This newsletter for the week of September 16 looks at two recently published monographs on two Chicago architects. One is more of a manual or manifesto than a monograph, while the other is a celebration of an important award. A couple related books are pulled off the archival shelves, while the usual headlines and new books are also featured. Happy reading!
Books of the Week:
When I was working on the design of public schools in an architecture office in Chicago soon after graduating from architecture school in the mid-1990s, two of the best precedents I looked at were designed by one architect: Carol Ross Barney. Working with Jim Jankowski at the time, Barney had added color and vibrancy to the typically stead typology of brick schools in the city, particularly with two schools found southwest of the Loop. Years later, after I had started my blog and was frequently writing about architecture in the city where I was still practicing, the local architectural scene was invigorated by a new architect on the scene: Jeanne Gang. Although her studio’s competition-winning design for the Ford Calumet Environmental Center did not get built, she went on to transform the Windy City’s skyline and is now a global architect, with offices and projects far beyond Chicago. The impact of these two architects on the city and the wider profession makes featuring their two books together here more than appropriate. First up is:
The Art of Architectural Grafting by Jeanne Gang (Buy from Park Books / from University of Chicago Press [US distributor] / from Amazon / from Bookshop)
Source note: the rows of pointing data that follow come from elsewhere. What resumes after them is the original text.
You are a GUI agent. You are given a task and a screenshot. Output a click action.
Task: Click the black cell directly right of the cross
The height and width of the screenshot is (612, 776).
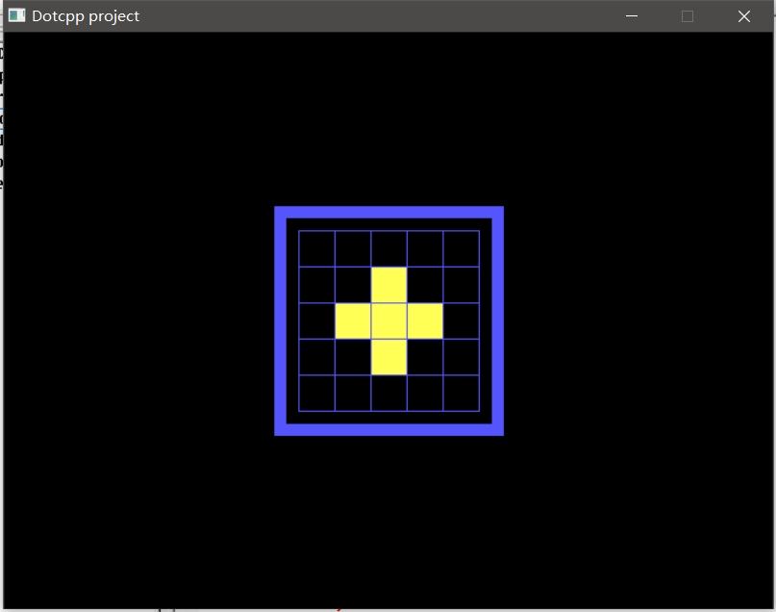461,320
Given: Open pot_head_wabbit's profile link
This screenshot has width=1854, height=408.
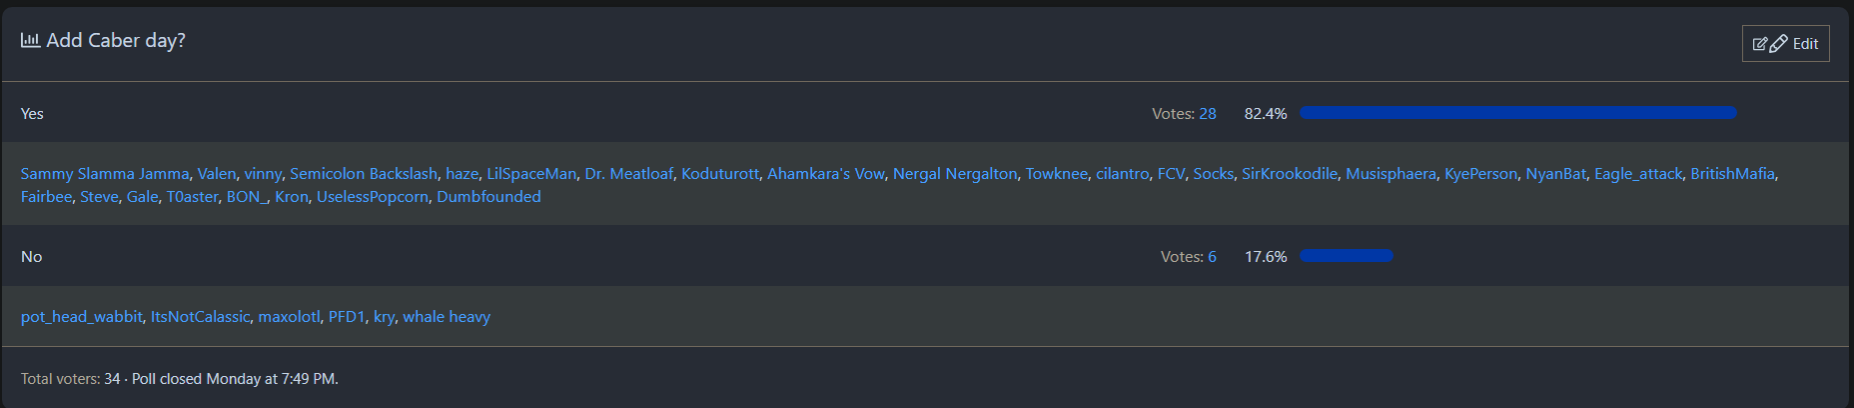Looking at the screenshot, I should point(82,317).
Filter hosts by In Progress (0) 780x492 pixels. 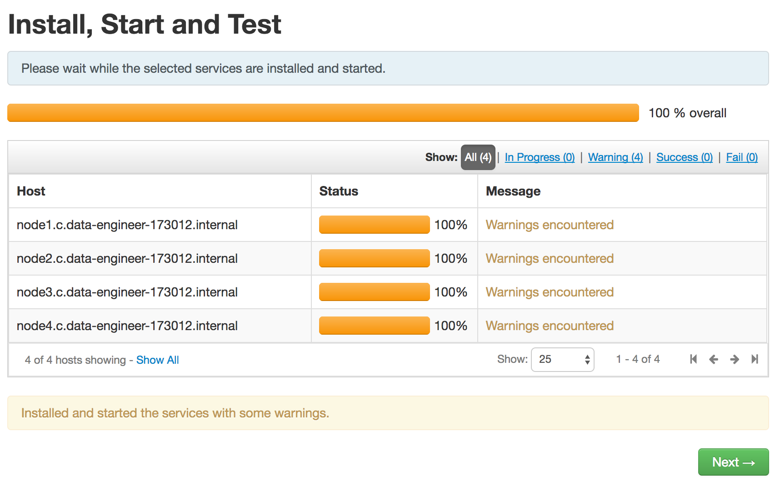coord(540,157)
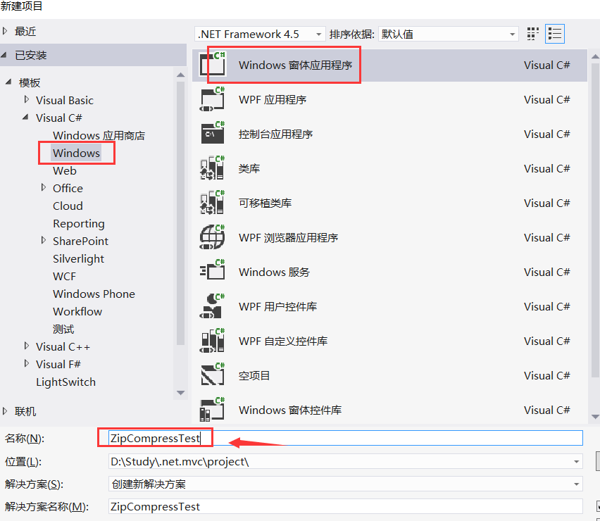Image resolution: width=600 pixels, height=521 pixels.
Task: Switch to medium icons list view
Action: click(x=555, y=34)

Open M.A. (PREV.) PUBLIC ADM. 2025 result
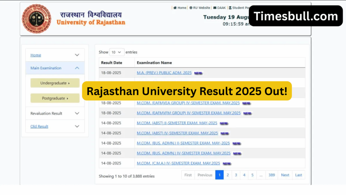pos(164,73)
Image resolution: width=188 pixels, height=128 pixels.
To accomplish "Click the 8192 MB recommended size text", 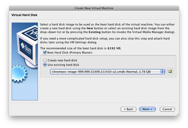I will coord(114,48).
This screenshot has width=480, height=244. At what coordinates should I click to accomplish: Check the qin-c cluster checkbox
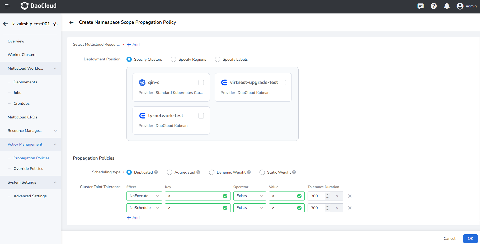[201, 83]
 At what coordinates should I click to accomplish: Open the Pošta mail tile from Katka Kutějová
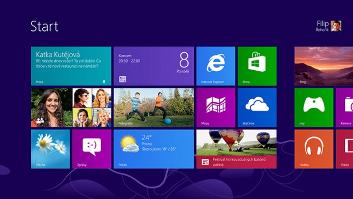(71, 66)
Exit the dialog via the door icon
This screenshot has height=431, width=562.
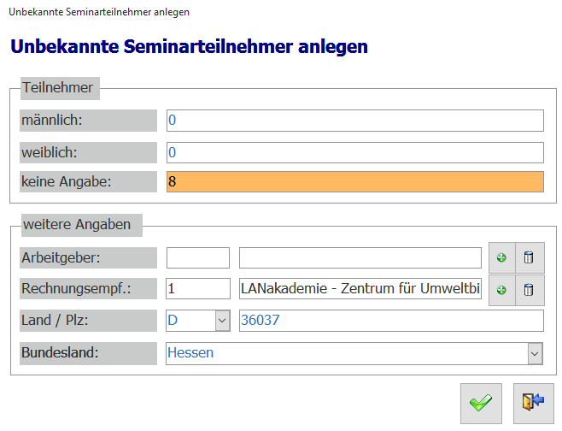coord(533,403)
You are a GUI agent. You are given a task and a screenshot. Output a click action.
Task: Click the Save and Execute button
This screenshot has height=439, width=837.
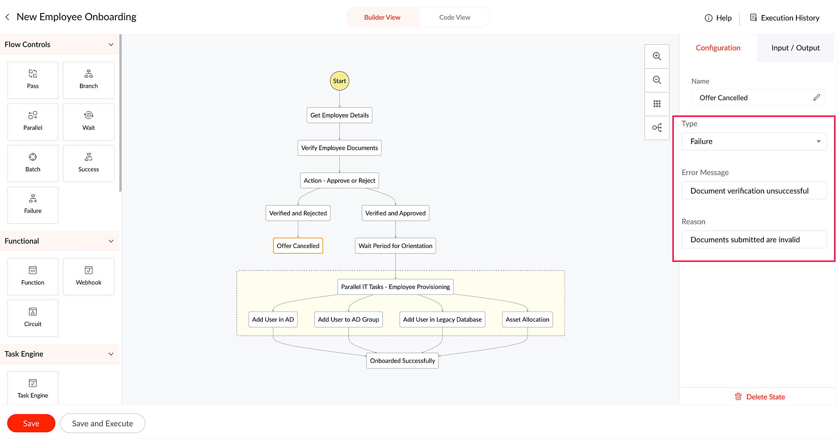tap(103, 424)
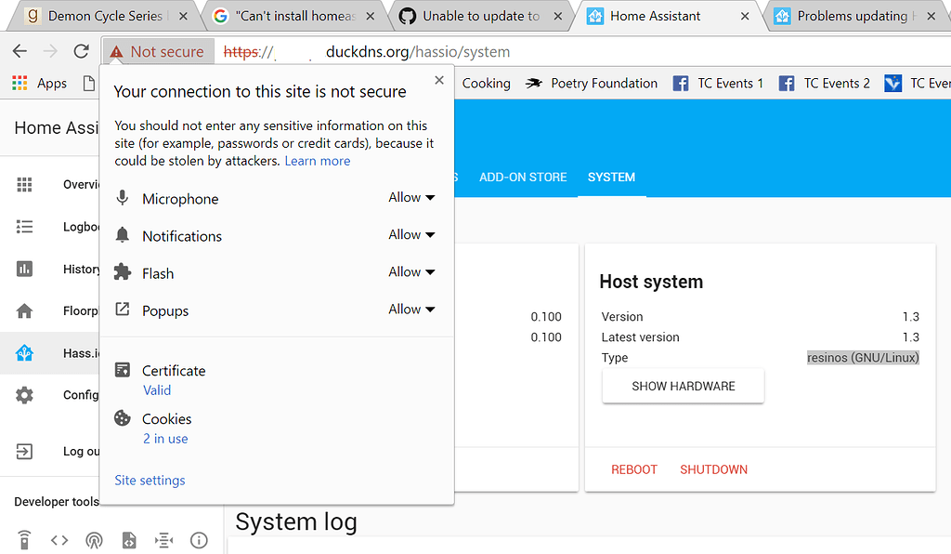Open the Microphone permission dropdown
The image size is (951, 554).
click(411, 198)
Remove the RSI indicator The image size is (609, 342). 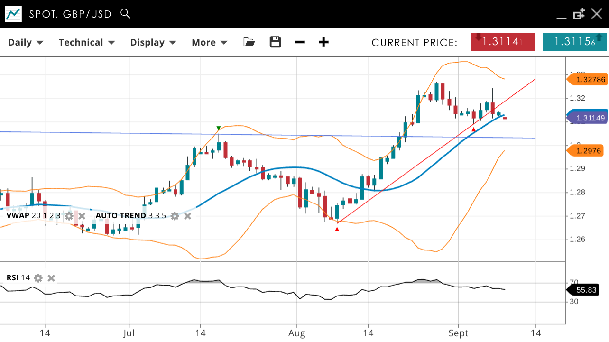coord(51,278)
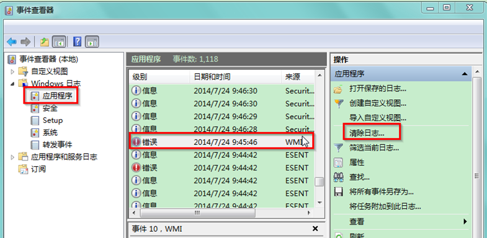Screen dimensions: 487x238
Task: Toggle the show/hide console tree icon
Action: click(59, 42)
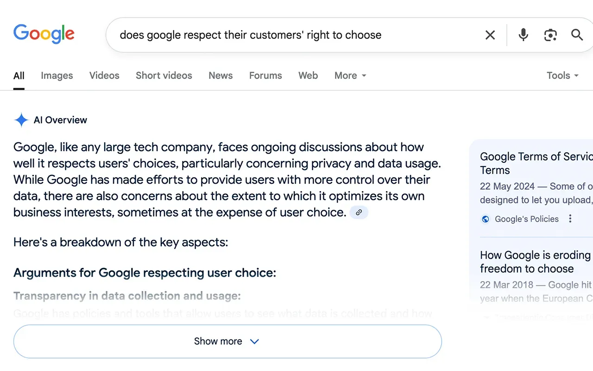This screenshot has height=371, width=593.
Task: Switch to the Forums tab
Action: coord(265,76)
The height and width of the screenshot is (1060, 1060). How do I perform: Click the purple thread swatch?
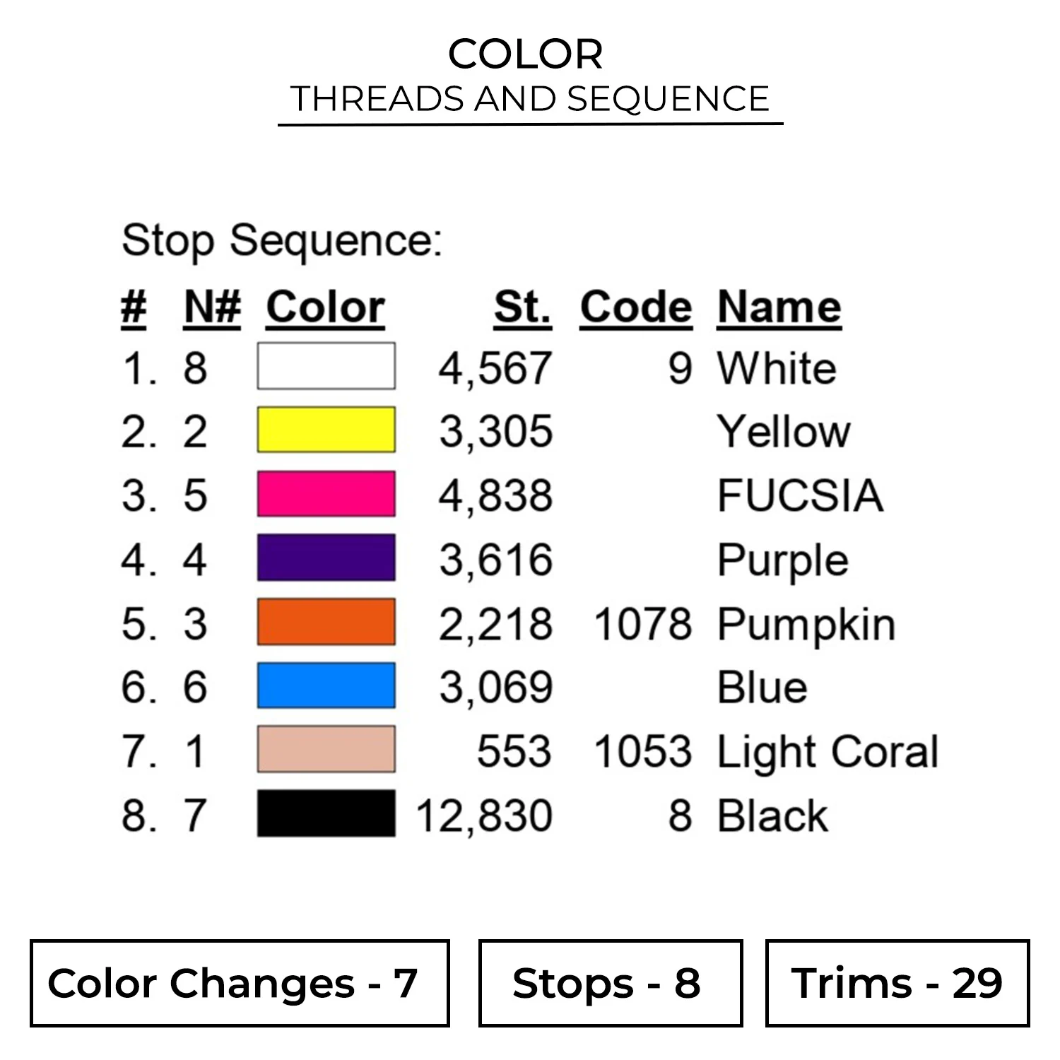(x=326, y=558)
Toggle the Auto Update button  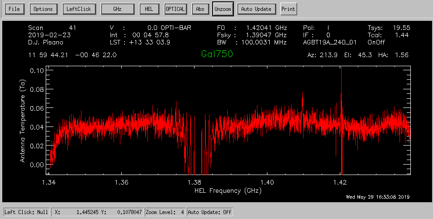(x=257, y=9)
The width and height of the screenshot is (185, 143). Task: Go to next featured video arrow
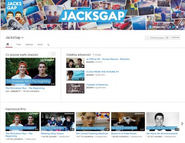(x=54, y=54)
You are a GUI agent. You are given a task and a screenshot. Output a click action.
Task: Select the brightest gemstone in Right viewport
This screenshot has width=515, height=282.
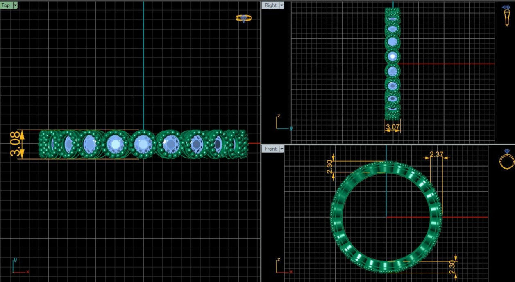click(x=392, y=56)
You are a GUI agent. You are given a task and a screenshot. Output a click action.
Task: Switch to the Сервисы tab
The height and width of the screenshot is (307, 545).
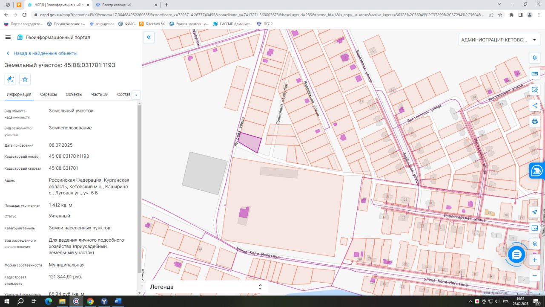pos(49,94)
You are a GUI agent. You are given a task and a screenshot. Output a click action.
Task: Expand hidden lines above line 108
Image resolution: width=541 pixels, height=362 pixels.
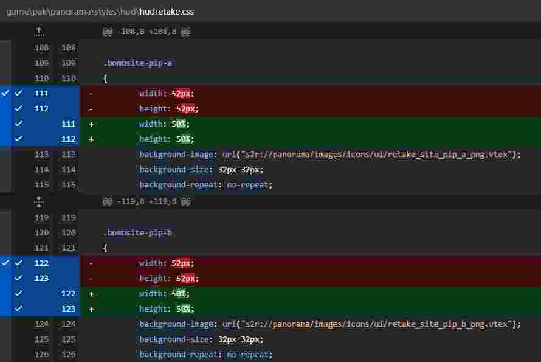[39, 31]
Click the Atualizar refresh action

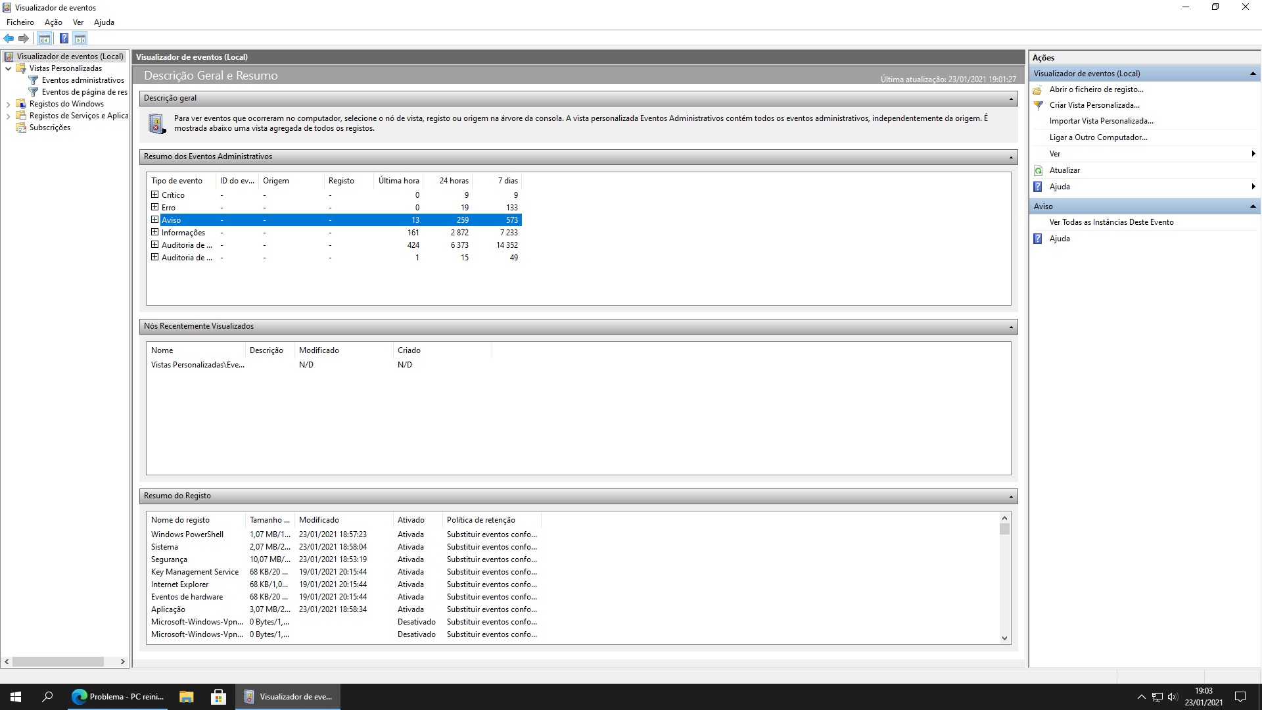coord(1064,170)
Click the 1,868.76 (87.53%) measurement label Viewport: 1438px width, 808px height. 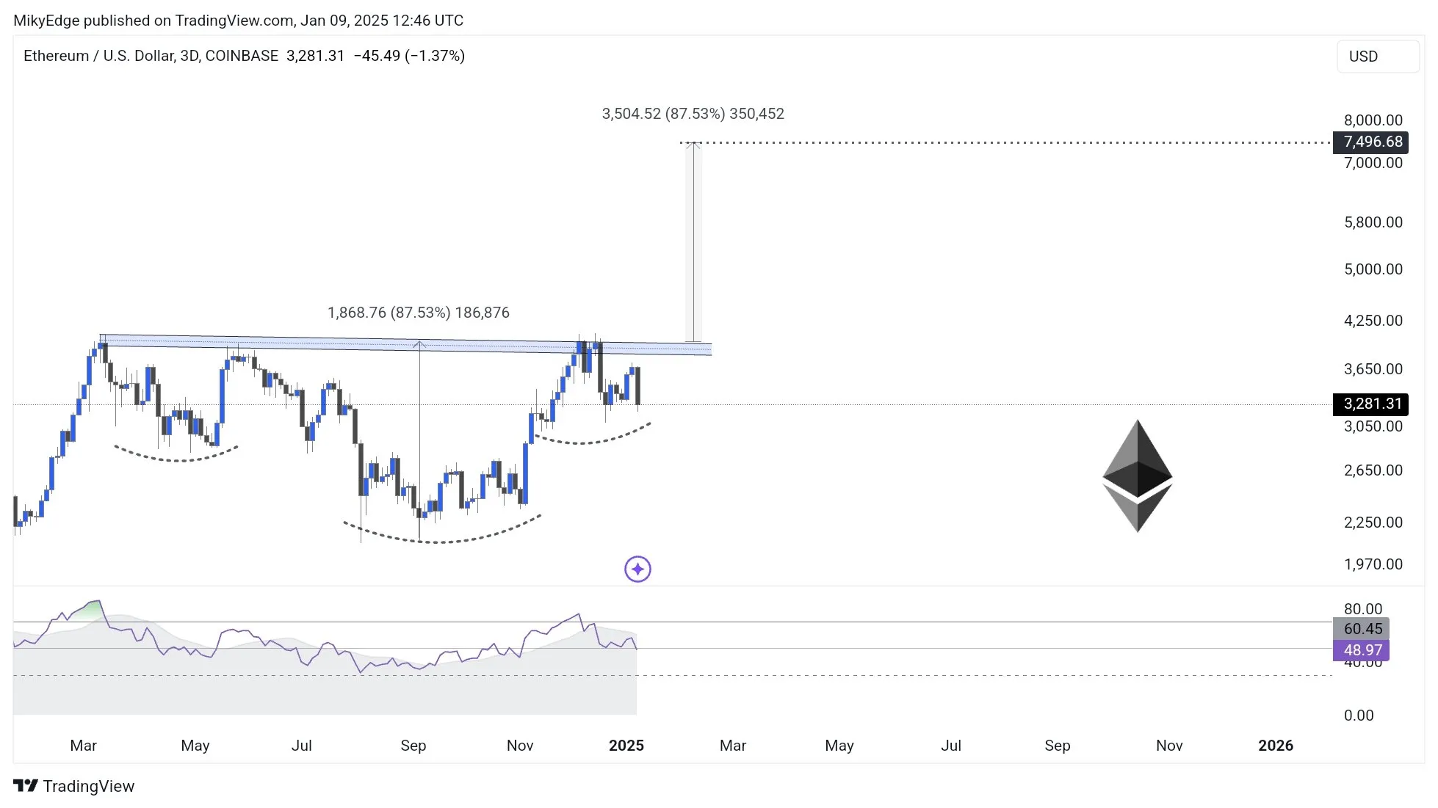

By my count, Studio Gang has put out a handful of books since 2011, from Reveal (see also the bottom of this newsletter) to Grafting, with Building, Reverse Effect, and Studio Gang in between. The formats and contents vary from book to book, as if each one is a bespoke creation, much like an individual building, that is determined by Gang and company’s interests and circumstances at the time; they are a far cry from monographs by/on Steven Holl, Renzo Piano, and others that exude continuity. Yet one, perhaps inadvertent quality is visible across the five books: none of them have photographs on their covers. Instead, the covers feature text in combination with shapes, colors, and other design effects, such as reversed letters, a relief of Aqua’s balconies, or dark colors that “reveal” the title when the reader tilts the book at the right angle. This doesn’t mean architectural photography is not important to Studio Gang, but it is not as elevated in their books and it is in most architectural monographs devoted to other architects. Process, as described in sketches and models, writing, and research take on greater importance instead. For The Art of Architectural Grafting, released by Park Books in April in English and French editions, the cover’s lengthy title filling the cover in an old-timey way makes it clear this is not your typical monograph.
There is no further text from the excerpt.